Document and create 3 to 5 beads from the same time and place. Documentation of your source/inspiration beads is the minimum required, but there are extra points in you can find evidence of locations of local glassworks to your chosen time and place, and super extra points if you can document (or reasonably so) where the mineral salts came from to make the colors in the beads. Also extra points for more difficult beads.

The Beads:

I attempted to recreate two sets of beads from grave sites in Dublin, Ireland at the Norse Cemeteries in Kilmainham-Islandbridge.  Both sets of beads were described by E. C. R. Armstrong in his 1921 paper entitled, Two Irish Finds of Glass Beads of the Viking Period.  Included in the paper are drawings of the beads from both sites.

Glass Beads found at the Norse cemetery at Island Bridge, Kilmainham, Co. Dublin

The beads, as can be seen from the illustration, are of various types: the first (a) is a dark blue bugle-shaped bead, with white bands blue shaded, in the centre, and at each end; the second (b) belongs to the roped variety, the back ground colour being green and the ropes shaded with white threads; the third (c) has an inlaid wavy pattern of white with a red inset, on a dark blue back ground; the fourth (d) has an irregular ribbon pattern of white on a green back ground; the fifth and sixth (e) and (f) are plain, (e) being a clear pale blue, and (f) opaque green, glass; the eighth (g) is a grooved ring bead of pale green glass.

Glass beads found at the Norse cemetery at Island Bridge

The first (j) is a ring bead of green glass, set with yellow studs; the second and third (k) and (1) are plain ring beads of blue glass; the fourth (m) has a black ground worked over with a lattice pattern of blue; the fifth (n) shows on a black ground a diamond, centered by a spiral in blue; the sixth (o) has a blue back ground shaded with a herring-bone pattern of white lines; the seventh (p) is plain clear green glass.

Equipment and Glass:

I used Effetre Glass, COE 104 for all of my beads, using a Hot Head bead making torch head and MAP gas fuel.   All of the beads were brought down to room temperature slowly in a ceramic fiber blanket.  I used bead release  that I have made consisting of 1 part Kaolin, 1 part alumina hydrate, 1 part high temperature kiln wash and 1/4 part diatomaceous earth.

My Reconstruction:

My Reconstruction of Glass Beads found at the Norse cemetery at Island Bridge, Kilmainham, Co. Dublin

My Reconstruction of Glass Beads found at the Norse cemetery at Island Bridge.

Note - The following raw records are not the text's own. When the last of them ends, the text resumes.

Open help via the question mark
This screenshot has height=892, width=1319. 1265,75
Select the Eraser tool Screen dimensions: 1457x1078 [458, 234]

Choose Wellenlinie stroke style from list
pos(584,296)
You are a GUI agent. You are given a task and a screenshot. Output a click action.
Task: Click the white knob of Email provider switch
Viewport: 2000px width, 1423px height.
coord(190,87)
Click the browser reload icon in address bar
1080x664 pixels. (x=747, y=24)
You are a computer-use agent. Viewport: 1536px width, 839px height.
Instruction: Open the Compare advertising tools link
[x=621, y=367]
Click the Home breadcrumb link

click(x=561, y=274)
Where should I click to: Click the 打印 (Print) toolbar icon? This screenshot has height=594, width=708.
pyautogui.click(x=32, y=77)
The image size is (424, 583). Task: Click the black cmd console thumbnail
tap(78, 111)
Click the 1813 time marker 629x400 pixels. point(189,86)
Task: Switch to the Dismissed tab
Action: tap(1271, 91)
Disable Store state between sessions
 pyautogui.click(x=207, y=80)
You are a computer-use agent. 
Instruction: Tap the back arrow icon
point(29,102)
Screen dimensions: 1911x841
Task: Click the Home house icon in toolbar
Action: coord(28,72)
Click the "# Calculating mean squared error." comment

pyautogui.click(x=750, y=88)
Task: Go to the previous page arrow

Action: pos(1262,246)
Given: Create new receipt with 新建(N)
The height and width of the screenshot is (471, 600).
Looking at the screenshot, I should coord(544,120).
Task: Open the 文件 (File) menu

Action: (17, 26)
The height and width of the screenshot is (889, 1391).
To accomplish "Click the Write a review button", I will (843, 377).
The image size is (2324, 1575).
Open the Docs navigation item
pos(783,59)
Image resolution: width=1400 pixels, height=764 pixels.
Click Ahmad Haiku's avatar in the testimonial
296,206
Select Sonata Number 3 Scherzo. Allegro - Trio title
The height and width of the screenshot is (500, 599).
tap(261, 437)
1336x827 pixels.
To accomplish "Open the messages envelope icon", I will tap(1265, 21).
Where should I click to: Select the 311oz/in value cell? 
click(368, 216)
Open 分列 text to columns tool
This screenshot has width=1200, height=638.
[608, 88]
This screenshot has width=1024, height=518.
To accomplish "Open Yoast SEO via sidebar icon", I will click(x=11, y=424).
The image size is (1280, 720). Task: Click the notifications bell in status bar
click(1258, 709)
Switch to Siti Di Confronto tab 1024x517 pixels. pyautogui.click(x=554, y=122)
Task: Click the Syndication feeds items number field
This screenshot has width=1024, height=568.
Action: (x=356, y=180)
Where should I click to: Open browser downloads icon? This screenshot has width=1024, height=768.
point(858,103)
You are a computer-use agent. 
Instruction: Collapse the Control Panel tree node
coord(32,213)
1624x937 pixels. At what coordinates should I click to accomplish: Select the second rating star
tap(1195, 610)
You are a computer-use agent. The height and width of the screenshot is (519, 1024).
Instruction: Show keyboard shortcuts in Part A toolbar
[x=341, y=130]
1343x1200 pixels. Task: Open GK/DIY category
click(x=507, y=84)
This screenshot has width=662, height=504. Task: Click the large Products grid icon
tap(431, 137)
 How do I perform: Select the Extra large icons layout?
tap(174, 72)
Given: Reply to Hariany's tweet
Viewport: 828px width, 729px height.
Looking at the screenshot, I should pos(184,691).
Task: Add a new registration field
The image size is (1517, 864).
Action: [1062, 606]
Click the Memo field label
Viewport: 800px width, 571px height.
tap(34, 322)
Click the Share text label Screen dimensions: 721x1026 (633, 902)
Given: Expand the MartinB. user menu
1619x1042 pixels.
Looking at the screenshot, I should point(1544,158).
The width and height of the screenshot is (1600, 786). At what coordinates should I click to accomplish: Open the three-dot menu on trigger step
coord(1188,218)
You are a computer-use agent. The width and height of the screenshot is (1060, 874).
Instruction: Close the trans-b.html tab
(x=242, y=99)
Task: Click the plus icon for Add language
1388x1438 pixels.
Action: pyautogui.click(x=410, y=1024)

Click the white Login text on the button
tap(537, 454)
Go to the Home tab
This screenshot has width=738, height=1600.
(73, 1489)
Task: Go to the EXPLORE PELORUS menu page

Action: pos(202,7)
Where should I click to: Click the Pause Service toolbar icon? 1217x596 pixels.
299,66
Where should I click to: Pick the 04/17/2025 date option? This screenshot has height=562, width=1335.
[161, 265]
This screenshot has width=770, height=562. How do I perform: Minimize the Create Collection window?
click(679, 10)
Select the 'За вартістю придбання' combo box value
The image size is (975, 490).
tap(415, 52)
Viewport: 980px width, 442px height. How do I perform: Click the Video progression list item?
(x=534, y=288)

The colors on the bead images were put in as a reference guide for me as I made the beads.  All of the pictures I had of the beads were black and white, although the colors were described by Armstrong.

Difficulties:

Due to the black and white images, I could not tell exactly what colors the beads should have been.  For my first attempt at bead n, I used a dark blue for the spiral pattern.  This color was much too dark and you could not see the pattern over the lack background.   The new color that I used for beads m and n, is a very light blue.

I had a great deal of difficulty with bead m.  I believe that these problems arose from my own limited skill and the thickness of my stringer.  I attempted to make a thinner stringer, but I was not happy with the results.

For bead o, I used a pick to create the chevron shapes with the white glass.  I had attempted to create the chevrons by glass placement alone, but I was unsuccessful.

I believe many of my beads were smaller than the originals and between my own limited skill, and the size of my torch, I was not able to make beads much larger than the ones I made.  The smaller size of my beads also made it difficult to get the fine details.

There were four beads that I was not happy with at all.  While not terrible beads, I do not feel like they were reasonable recreations of the beads I was attempting.

Beads that I were not happy with.

Information about the Extant Beads:

C.S. Briggs compiled a paper for the National Monuments Record, Royal Commission on Ancient and Historical Monuments, in which the Kilmainham beads were discussed.  Using the image from Armstrong, Briggs noted that bead c is a characteristic Viking bead.  This type was classified by Callmer, as Class Bf, which was common in Scandinavia between 820 and 860.  According to Briggs, Scandinavia may have been their place of origin.  Bead d is similar in design to bead c and is likely from Scandinavia as well.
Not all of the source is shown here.